Risk management of annotation quality

Before the annotation process, we provide all annotators with standardized training, including written instructions and representative examples. The training phase takes approximately 2 hours. After that, each annotator completes a qualification task involving 50 images sampled from diverse disease categories, which typically requires 4-5 hours. The results are compared against expert annotations using FB-IoU, and only annotators achieving at least 80% consistency are selected. Consequently, 10 annotators are qualified to proceed with the segmentation annotation.

During the annotation process, we conduct risk management in parallel, as illustrated in Fig. 5. Each annotated image is evaluated using FB-IoU-based consistency checks. If an image is flagged as inconsistent, it is submitted to domain experts for adjudication. Approximately 15% of the annotated images undergo this expert review process. Specifically, the time consumption for different diseases significantly varies due to the diverse visual complexities, as shown in Fig. 4. For relatively simple cases such as plum pocket disease, where lesion boundaries are clear and symptoms are visually distinct, annotation typically took around 1 minute per image. In contrast, more complex conditions like cucumber angular leaf spot, which is characterized by subtle color transitions, fragmented lesion boundaries, and background ambiguity, could take upwards of 30 minutes per image. The total time spent on re-annotation is approximately 350 hours.

Fig. 5
figure 5

Illustration of the curation process of our PlantSeg dataset. It involves three main steps: image acquisition, data cleaning, and annotation. In the image acquisition stage, images were collected from various internet sources using identified keywords and then stored according to their categories. In the data cleaning phase, incorrect images were identified and removed. For the segmentation annotation process, annotators utilized LabelMe to annotate cleaned images. These annotations were subsequently reviewed by experts.

PlantSeg metadata

In this section, we introduce the metadata of PlantSeg, including image names, plant host, disease type, image resolution, annotation file path, mask ratio, URL, license and training/validation/test splits.

Image names

Image names are the unique identifiers for all the images in PlantSeg. In other words, all the metadata of each image in our dataset can be easily retrieved by the image name.

Plants and diseases

PlantSeg includes images of various plant hosts affected by a diverse range of diseases. Specifically, there are 34 distinct host plants and 69 unique disease types. In our dataset, the indices of the plant hosts range from 0 to 33 and the indices of disease types range from 0 to 68. The combinations of these plants and diseases result in 115 unique plant-disease cases. In the mask annotations, we use indices from 0 to 114 to represent the corresponding plant-disease combinations.

URLs

We provide URLs for all images in PlantSeg to promote reproducibility and compliance with copyright regulations. The URLs enable researchers to access the original sources of the images. This also ensures that experiments can be reliably reproduced using the same data.

Licenses

The license information for each collected image is documented in the metadata file to ensure transparency and promote reproducibility.

Annotation files

PlantSeg offers fine-grained segmentation masks for the diseased areas in each image.
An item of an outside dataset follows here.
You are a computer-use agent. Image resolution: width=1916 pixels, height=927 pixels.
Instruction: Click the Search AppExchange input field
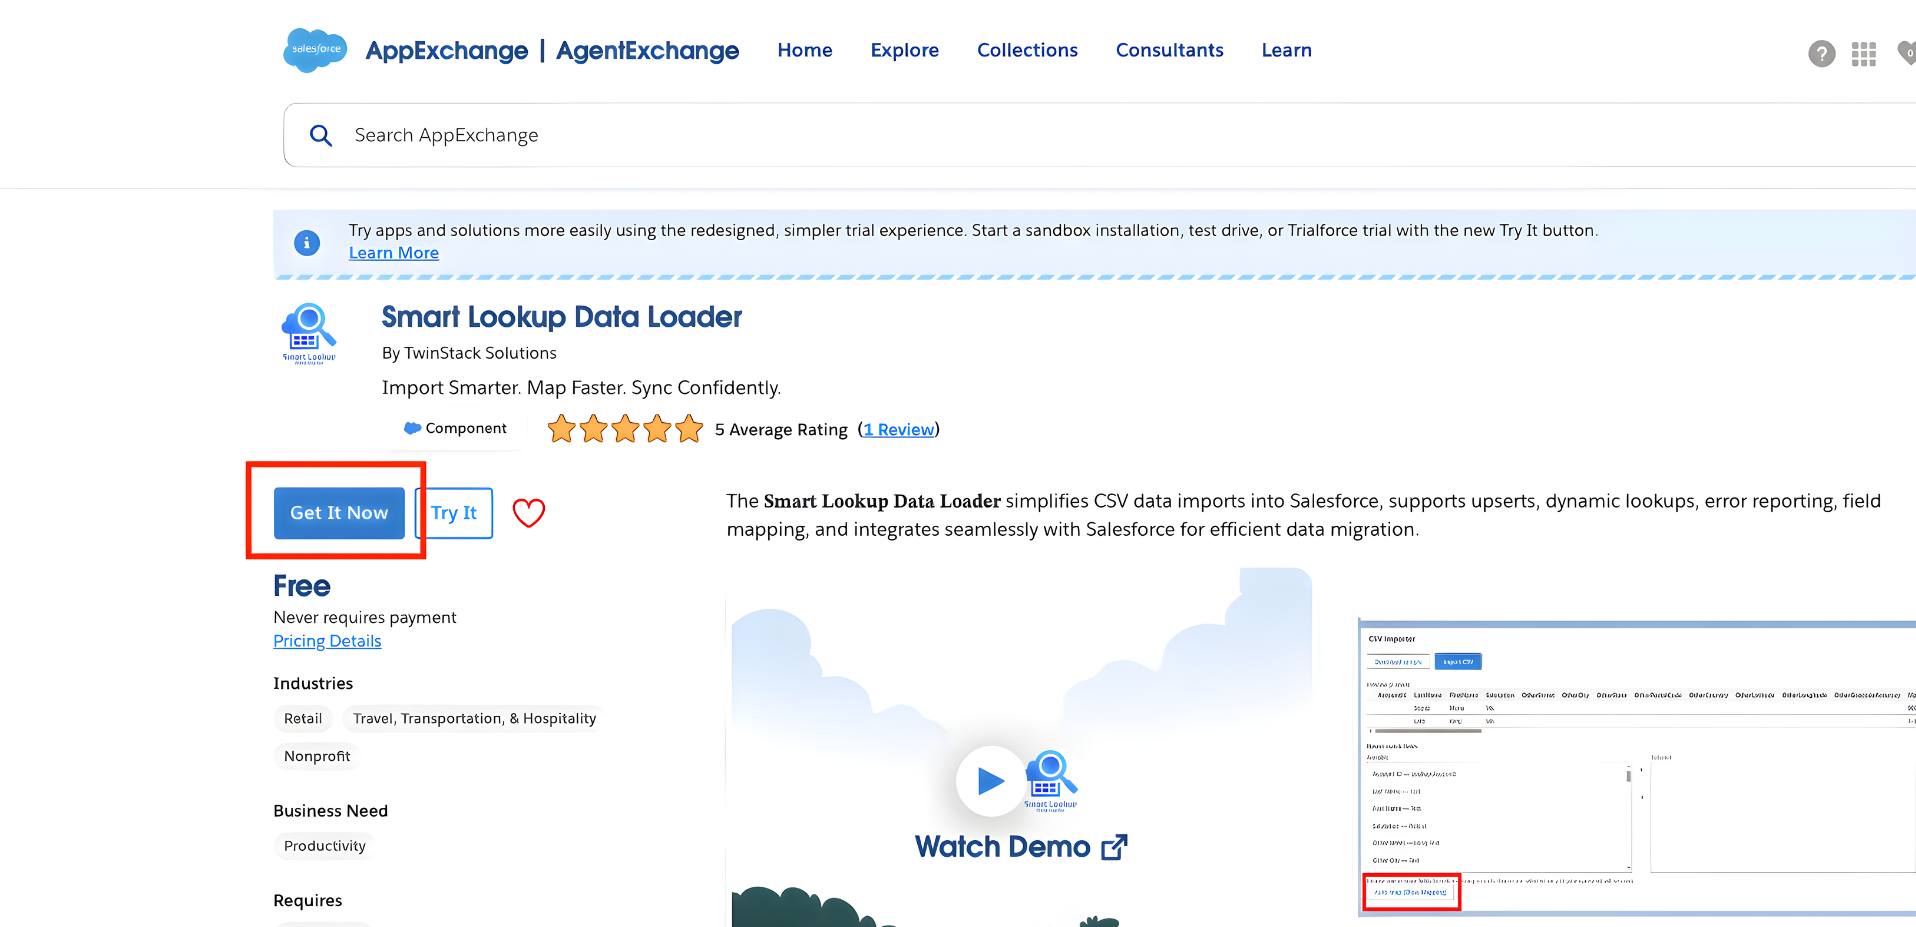[700, 135]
Each plant disease is assigned a unique class index. The annotation files are stored as grayscale images, where each pixel is assigned to a specific category representing diseases or backgrounds. Moreover, we provide bounding-box annotations by finding a minimal enclosed bounding-box for each connected mask region.

Image-resolutions and mask ratios

The image resolution is provided for better understanding its impacts on disease segmentation and detection. Mask ratios measure the ratio between the labeled pixels and the total number of pixels in an image.

Training/validation/test sets of PlantSeg

We provide a split file that allocates 70% of the image filenames for training, 10% for validation, and 20% for testing. The split file is used to reproduce the segmentation performance results and facilitate fair comparisons among different methods.

Data Records

The PlantSeg dataset is available for download at https://doi.org/10.5281/zenodo.1771910828. The dataset is licensed under the CC BY-NC 4.0. Plant disease images are stored in JPEG format within the images folder, and annotation files are saved in PNG format in the annotations folder. All images and labels are divided into training, validation and test sets with a 70/10/20 split. The meta-information outlined in Table 2 is presented in the Metadata.csv file. An overview of the dataset structure is shown in Fig. 6.

Table 2 Metadata information of our PlantSeg dataset.
Fig. 6
figure 6

The folder structure of the PlantSeg dataset.

Data Overview

In this section, we provide the statistical analysis on the distributions of disease types, image resolutions, and segmentation mask ratios in PlantSeg.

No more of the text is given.